Administrative Templates and Group Policy Objects
How much do you know about Administrative Templates? Solve this month's Windows IT Pro Update Reader Challenge, and you might win a prize!
Take the July 2009 Reader Challenge:
I've received quite a few queries from readers who want to finetune Group Policies and don't understand the role of Administrative Templates. I've been using them for years, through many versions of Windows, and I find them easy to use--the ability to create a template from scratch is handy for setting policies that may not be covered in standard Group Policy Objects (GPOs).
Question #1: Policies applied through an Administrative Template always work as registry changes.

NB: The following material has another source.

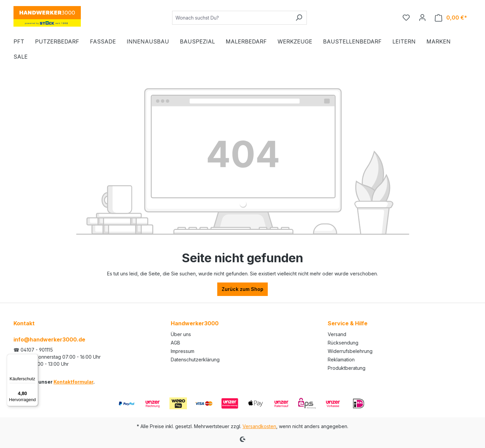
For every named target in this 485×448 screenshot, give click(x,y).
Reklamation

Question #2: Policies set in Administrative Templates that are stored on a domain controller have precedence over conflicting policies stored on the local computer.
Question #3: Administrative Templates in Windows Vista are XML files (aka ADMX files), and therefore Administrative Templates from previous versions of Windows (aka ADM files) can’t be used on computers running Vista.
How to Play:
Email your solution (don't use an attachment) to firstname.lastname@example.org by July 28, 2009. You MUST include your full name, street mailing address (no P.O. Boxes), and a telephone number. Without that information, we can't send you a prize if you win, so your answer is eliminated, even if it’s correct.
I choose winners at random from the pool of correct entries. I’m a sucker for humor and originality, and a cleverly written correct answer gets an extra chance. Because I receive so many entries each month, I can't reply to respondents, and I never respond to a request for an email receipt.
Look for the solutions to this month's problem at http://www.windowsitpro.com/articles/index.cfm?articleid=102511 on July 29.
June 2009 Reader Challenge Winner:
Congratulations to James G. St. John of New York, the winner of our June 2009 Reader Challenge. He wins a copy of Head First Networking from O'Reilly Media.
Answers to the JULY 2009 READER CHALLENGE:
Question #1: A (True)
Question #2: A (True)
Question #3: B (False) ADM files work on computers running Vista. In addition, Microsoft provides a conversion tool to convert ADM files to ADMX files, so you can edit the older files with XML if you have a template that requires this action.